I was patching one of my clusters to SQL2012 SP2 and SP2 CU3 when something bad happened. This particular cluster is a 3 node cluster with a FCI Primary AOAG replica instance on node 1 and 2, and a stand alone Secondary AOAG replica instance on node 3. Node 3 is used for HADR when the shared storage or other shared infrastructure has an outage.
The update passed QAT with flying colors, but sadly that does not always guarantee a successful production run. My standard patch procedure for this cluster:
- Patch node 3
- Patch node 2 (passive FCI node)
- AOAG failover to node 3, node 3 becomes AOAG Primary
- FCI failover from node 1 to node 2
- Patch node 1
- FCI failover to node 1
- AOAG failover to node 1
When I tried to fail over the FCI to node 2 (step 4 above), the instance failed. First, I was worried that the SP2 upgrade process may be very lengthy or slow and triggering the FCI timeouts. An inspection of the SLQ Server error log revealed that this was not the case. Instead, I was the victim of a dreaded master database failure:
015-01-12 01:28:02.82 spid7s Database 'master' is upgrading script 'msdb110_upgrade.sql' from level 184552836 to level 184554932. 2015-01-12 01:28:02.82 spid7s ---------------------------------- 2015-01-12 01:28:02.82 spid7s Starting execution of PRE_MSDB.SQL 2015-01-12 01:28:02.82 spid7s ---------------------------------- 2015-01-12 01:28:02.96 spid7s Error: 3930, Severity: 16, State: 1. 2015-01-12 01:28:02.96 spid7s The current transaction cannot be committed and cannot support operations that write to the log file. Roll back the transaction. 2015-01-12 01:28:02.96 spid7s Error: 912, Severity: 21, State: 2. 2015-01-12 01:28:02.96 spid7s Script level upgrade for database 'master' failed because upgrade step 'msdb110_upgrade.sql' encountered error 3930, state 1, severity 16. This is a serious error condition which might interfere with regular operation and the database will be taken offline. If the error happened during upgrade of the 'master' database, it will prevent the entire SQL Server instance from starting. Examine the previous errorlog entries for errors, take the appropriate corrective actions and re-start the database so that the script upgrade steps run to completion. 2015-01-12 01:28:02.97 spid7s Error: 3417, Severity: 21, State: 3. 2015-01-12 01:28:02.97 spid7s Cannot recover the master database. SQL Server is unable to run. Restore master from a full backup, repair it, or rebuild it. For more information about how to rebuild the master database, see SQL Server Books Online. 2015-01-12 01:28:02.97 spid7s SQL Server shutdown has been initiated 2015-01-12 01:28:02.97 spid7s SQL Trace was stopped due to server shutdown. Trace ID = '1'. This is an informational message only; no user action is required.

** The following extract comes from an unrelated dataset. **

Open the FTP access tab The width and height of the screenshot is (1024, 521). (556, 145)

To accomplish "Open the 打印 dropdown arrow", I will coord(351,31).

In case misbehaving SQL Server instances are able to smell fear, I am glad I was located several miles away from the datacenter at this point in time. While a rebuild of master is certainly doable even in a complex setup such as this, it is not something you want to do at 2am without a detailed plan if you don’t have to. Thus, I tried failing the instance back to node 1 (running SP1 CU 11). To my amazement it came online straight away. I have seen similar issues reduce clustered instances to an unrecognizable puddle of zeros and ones in a corner on the SAN drive, so this was a welcome surprise. Feeling lucky, I tried another failover to node 2, only to be greeted with another failure and the exact same errors in the log. A quick search revealed several similar issues, but no exact matches and no feasible solutions. The closest was a suggestion to disable replication during the upgrade. As you probably know, AOAG is just replication in a fancy dress, so I went looking for my Disaster Recovery Runbook that contains ready made scripts and plans for disabling and re-enabling AOAG. My only problem is that disabling AOAG will take down the AOAG listener, thus disconnecting all clients. Such antics results in grumpy client systems, web service downtimes and a lot of paperwork for instance reviews, and is therefore something to avoid if at all possible. Just for the fun of it, I decided to try making Node 2 the AOAG Primary during the upgrade. To my astonishment, this worked like a charm. Crisis (and paperwork) averted.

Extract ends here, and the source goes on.